- Born: 16 December 1972 (age 53) Durango, Mexico
- Occupation: Politician
- Political party: PVEM

= Lorena Corona Valdés =

Mexican politician

Lorena Corona Valdés (born 16 December 1972) is a Mexican politician from the Ecologist Green Party of Mexico. She serves as a federal deputy to the LXIII Legislature of the Mexican Congress representing Durango and the first electoral region.

==Life==
Corona received her law degree from the Instituto Tecnológico Autónomo de México (ITAM) in 1997 and worked primarily as a communications lawyer. Between 2001 and 2006, she was the legal director of Televisa Radio (Sistema Radiópolis, S.A. de C.V.); during this time, she obtained graduate degrees in intellectual property law and in operating broadcasting companies, and she was also named by Vicente Fox to serve on the Federal Telecommunications Commission. After she left Televisa Radio, she worked at Ecija Abogados from 2006 to 2007 and at Legal Media Advisers from 2007 to 2008.

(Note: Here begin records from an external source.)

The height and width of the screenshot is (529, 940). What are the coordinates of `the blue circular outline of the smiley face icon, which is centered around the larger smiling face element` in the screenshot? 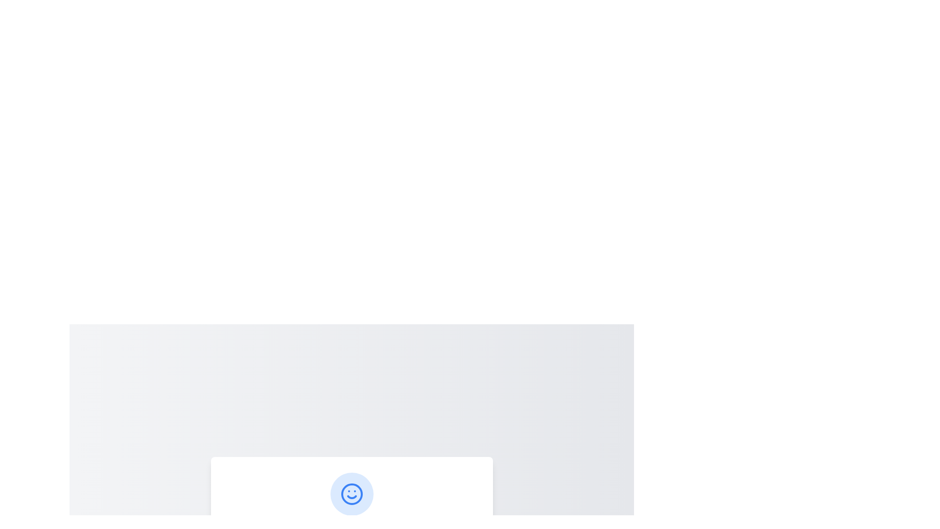 It's located at (352, 494).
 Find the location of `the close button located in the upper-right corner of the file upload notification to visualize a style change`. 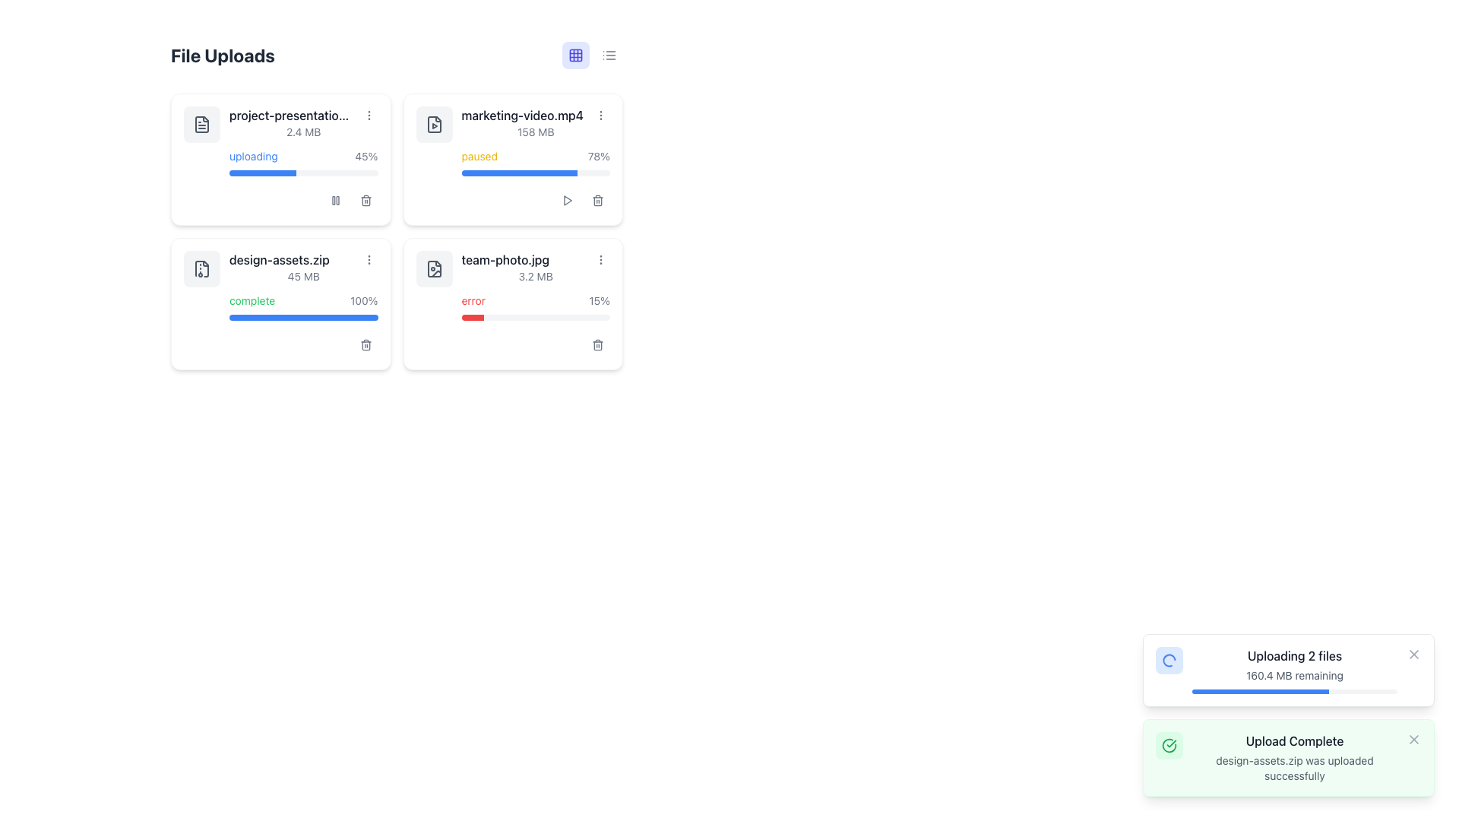

the close button located in the upper-right corner of the file upload notification to visualize a style change is located at coordinates (1414, 653).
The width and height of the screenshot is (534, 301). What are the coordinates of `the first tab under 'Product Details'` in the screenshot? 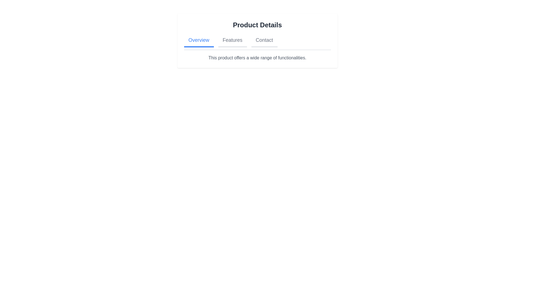 It's located at (199, 40).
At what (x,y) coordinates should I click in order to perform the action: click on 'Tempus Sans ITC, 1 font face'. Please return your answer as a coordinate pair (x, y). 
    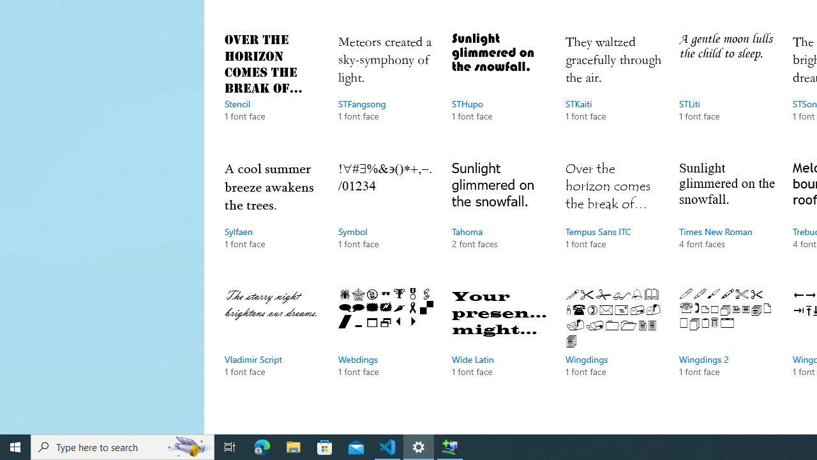
    Looking at the image, I should click on (613, 216).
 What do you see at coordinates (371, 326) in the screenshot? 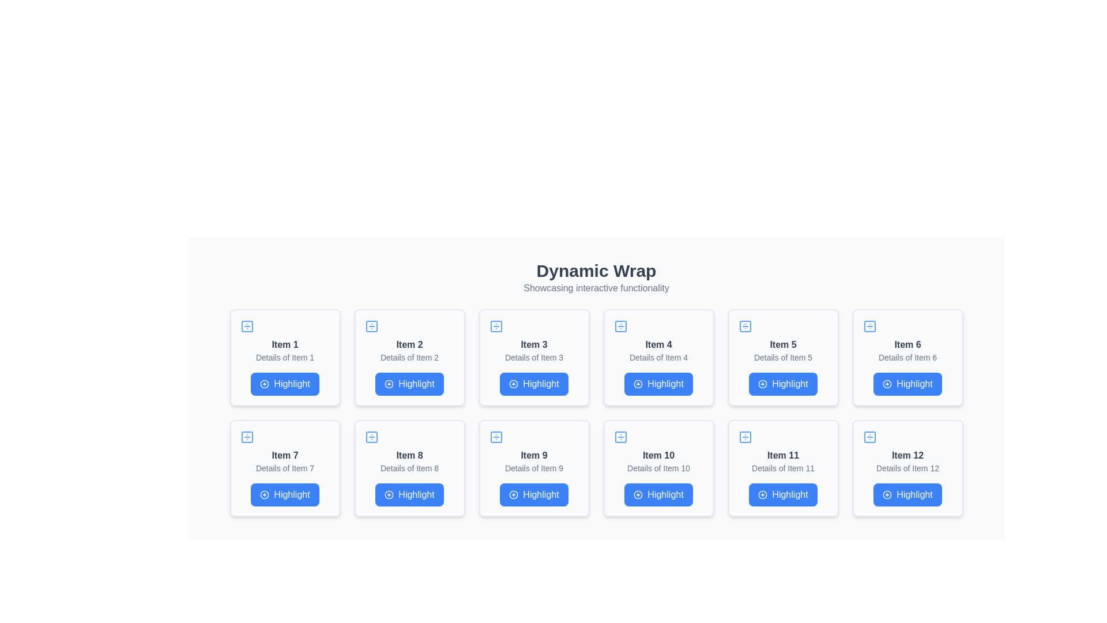
I see `the icon representing 'Item 2', located at the top-left of the card in the first row of the grid layout` at bounding box center [371, 326].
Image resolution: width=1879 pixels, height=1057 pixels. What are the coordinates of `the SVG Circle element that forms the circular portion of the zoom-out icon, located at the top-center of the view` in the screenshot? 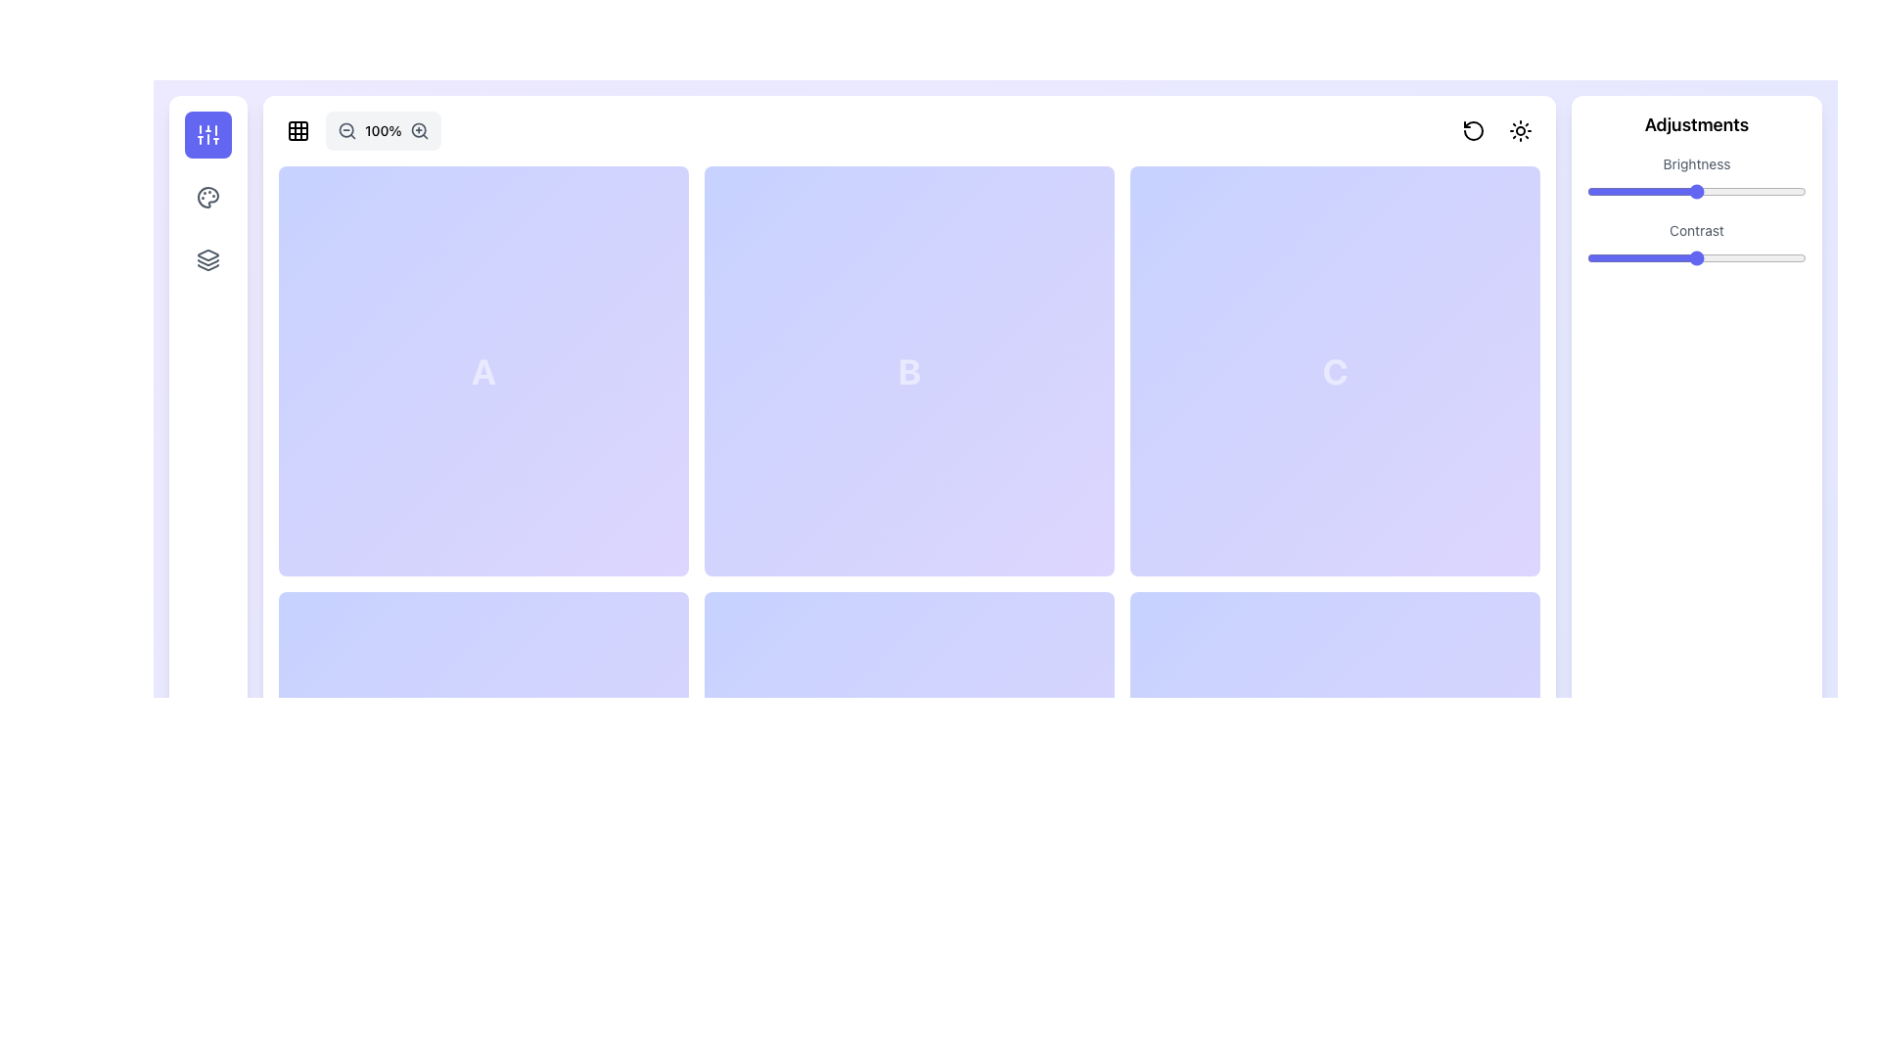 It's located at (346, 130).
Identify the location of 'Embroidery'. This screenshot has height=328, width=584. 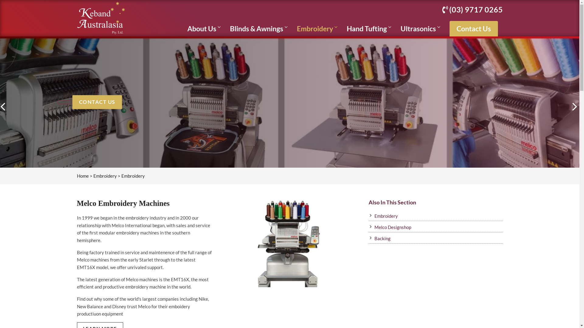
(105, 176).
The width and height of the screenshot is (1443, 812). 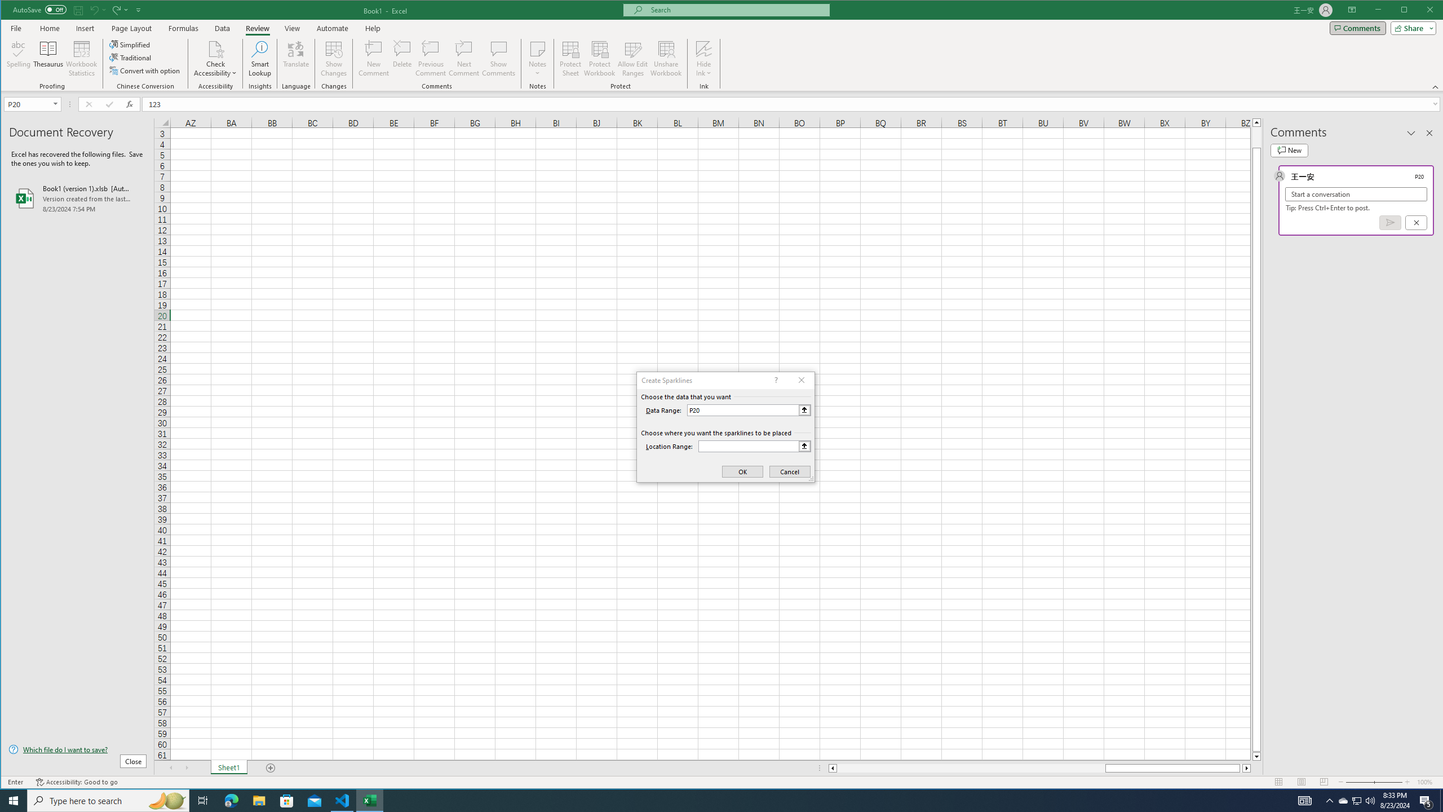 What do you see at coordinates (498, 58) in the screenshot?
I see `'Show Comments'` at bounding box center [498, 58].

From 2009 to 2012, Corona spent her first term in the Chamber of Deputies for the LXI Legislature, where she sat on the Public Education and Educational Services Commission as well as those dealing with Government and National Defense. She returned to the chamber in 2015, again as a proportional representation deputy; she sits on the Economy, Constitutional Points, and Culture and Film Commissions.